Vergangenen Sonntag wurde in der belgischen Hauptstadt Brüssel eine Muslimin auf offener Straße von einem jungen Mann niedergestochen. Die 36-jährige Mutter Mounia Ouyahia befand sich mit ihrer zwei Monate alten Tochter auf dem Nachhauseweg, als der 21-jährige Täter sie im Park ansprach und mit einem scharfen Gegenstand attackierte. Ouyahia war zuvor bei ihrem Bruder zu Besuch.
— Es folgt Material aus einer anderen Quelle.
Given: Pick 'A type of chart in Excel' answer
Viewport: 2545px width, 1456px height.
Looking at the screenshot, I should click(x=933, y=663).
Die dreifache Mutter wurde schwerverletzt ins Krankenhaus gebracht, wo sie ihren Verletzungen erlag. Das Baby blieb unverletzt. Sie wurde von Anwohner versorgt, eher sie von Sozialarbeitern nach Hause gebracht wurde.

Medienberichten zufolge konnte der Täter nach der Tat verhaftet werden. Derzeit befindet er sich in Untersuchungshaft. Sein Anwalt erklärte, dass der 21-Jährige unter psychischen Probleme leidet und professionelle Hilfe bekommt. Über das Tatmotiv könne noch keine Angaben gemacht werden. Ob der Täter aus islamfeindlichen Gründen gehandelt hat, sei noch unklar.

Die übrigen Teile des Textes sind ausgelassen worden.